Data Acquisition Style
- Purchase (instant access - e.g. from broker)
- Scraped / Human Labor 2 - Semi-automatic (e.g. with AI or partial tool assistance)

Full Content:

The “Webpage To Markdown Scraper” Data Module lets you store a clean markdown snapshot of a webpage directly in your LeadTable.

REALLY useful for later handing off to an AI Data Module to analyze or extract from.

Choose which page you want to capture (for example: a company’s homepage, pricing page, or careers page).
Run the module on the leads you care about.
You’ll get a text (markdown) snapshot of the page, plus a few helpful metadata fields, saved right into your LeadTable.

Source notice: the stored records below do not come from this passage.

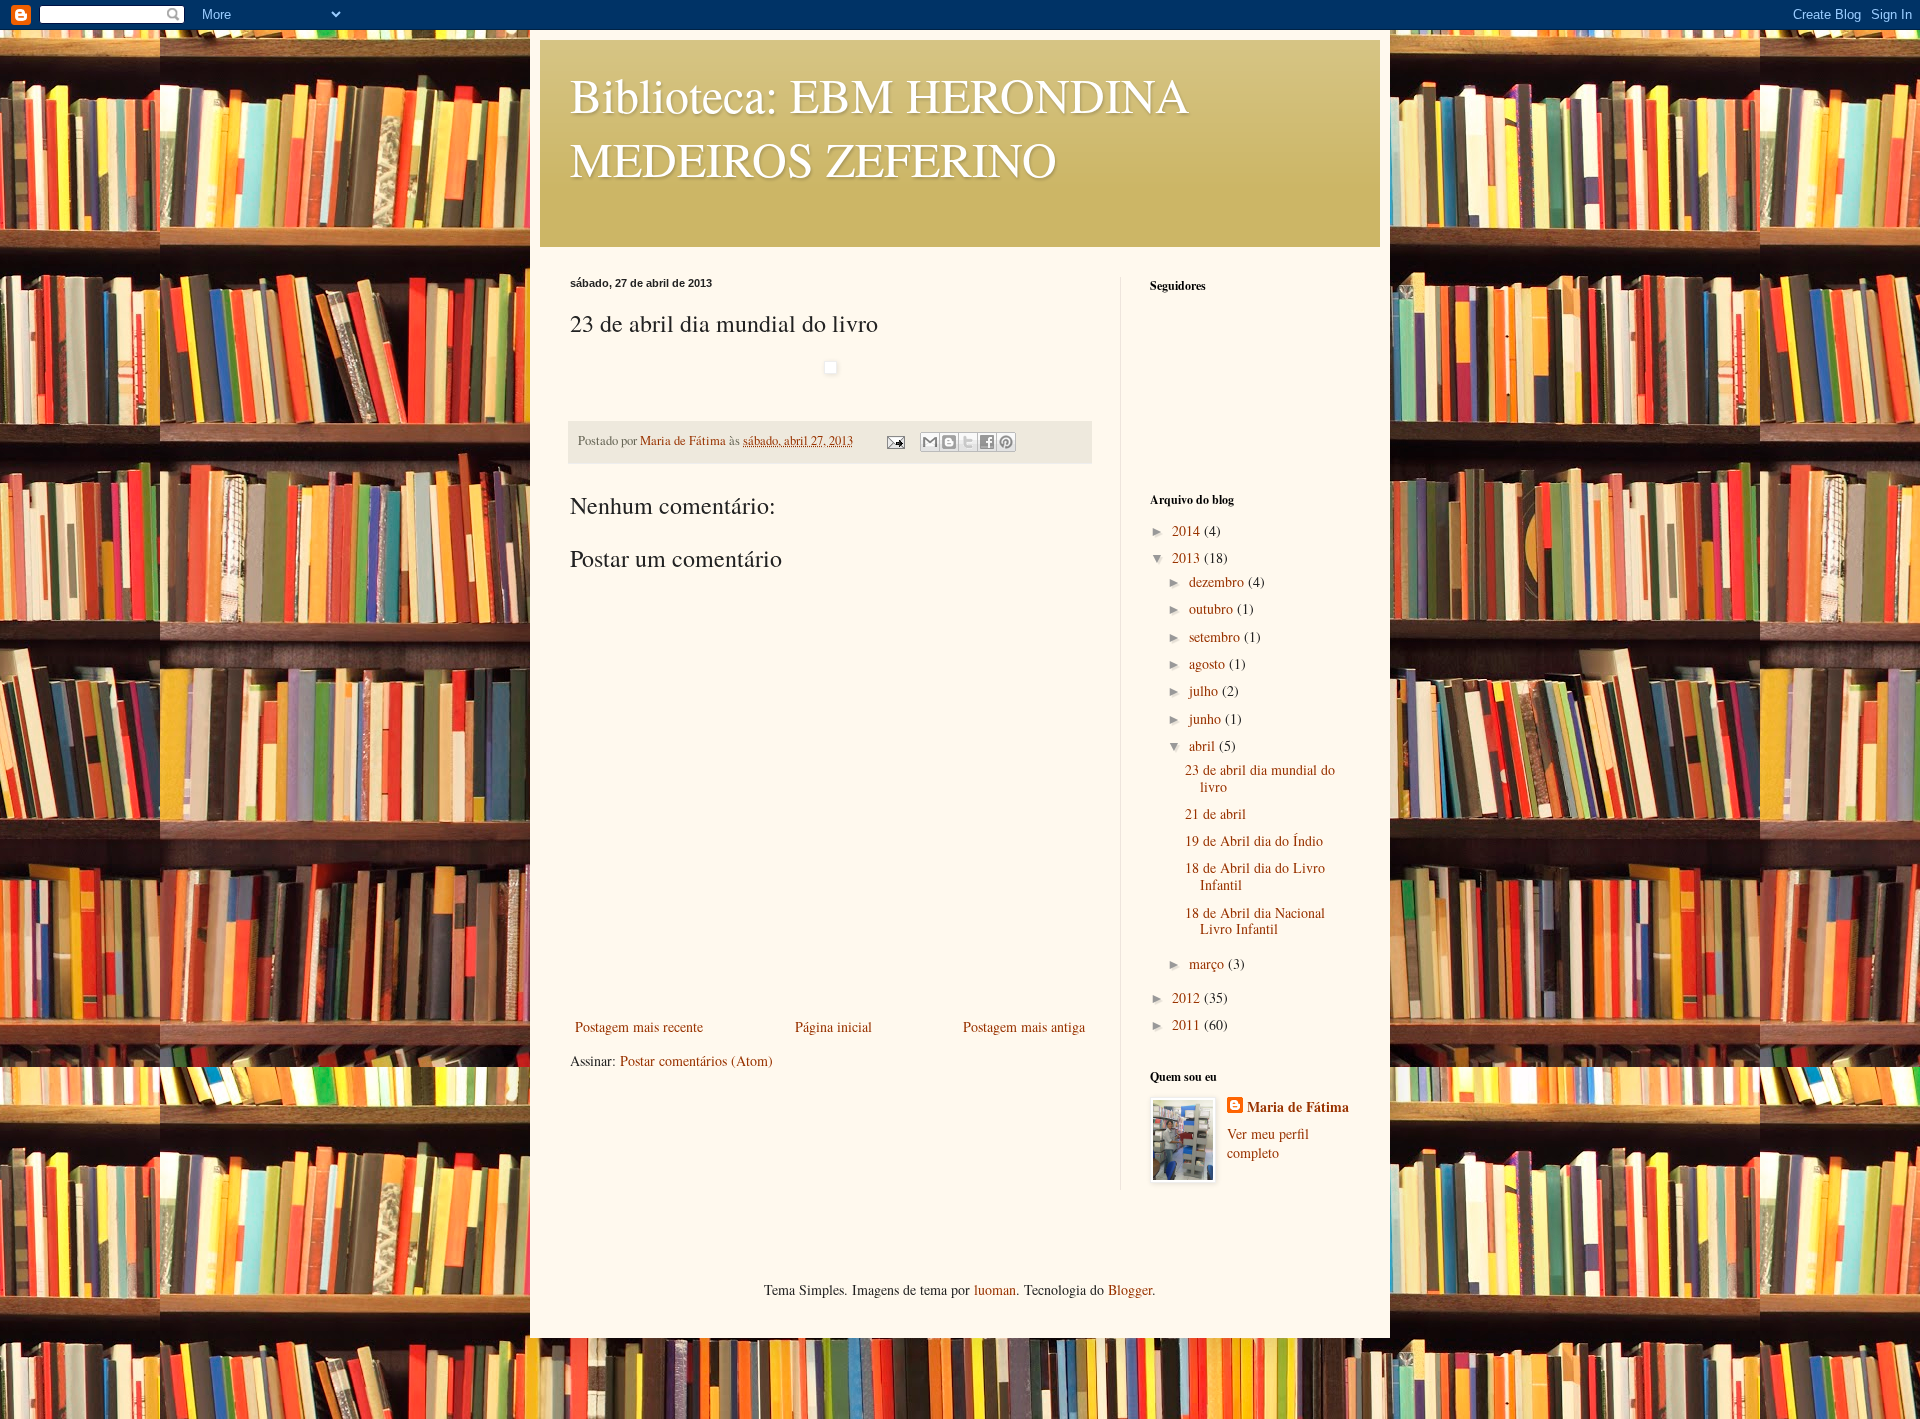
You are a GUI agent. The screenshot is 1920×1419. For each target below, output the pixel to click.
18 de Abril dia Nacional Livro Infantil (1255, 921)
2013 (1188, 557)
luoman (995, 1289)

Turn websites into usable data: Instead of clicking around tabs and pages, you can search, filter, and analyze website content like any other column.
Power better AI workflows: Feed clean page text into downstream AI enrichments (summaries, positioning analysis, ICP fit, personalization, and more).
Qualify leads faster: Quickly spot red flags (thin sites, outdated content, unclear offering) or positive signals (strong positioning, clear pricing, hiring, new product pages).
Create repeatable review: Save the content in your table so your team can review the same snapshot later.
Extract useful data: You can have an AI Data Module or Formula Data Module pull out useful snippets from the page content for using as personalization markers, lead filtering, and more!

Scraped Markdown (text) — A clean text version of the page content.
Scrape Status (text) — Whether the scrape succeeded or failed.
Scrape Word Count (number) — A quick “how much content did we actually get?” signal.
Page Title (text) — The page title (when available).
Page Description (text) — The page description (when available).
Page Language (text) — The page’s language (when available).

Page URL: The page you want to capture for each lead. Usually you’d just set this to their homepage, but if you’ve already identified subpages within their site, you could pass those in too.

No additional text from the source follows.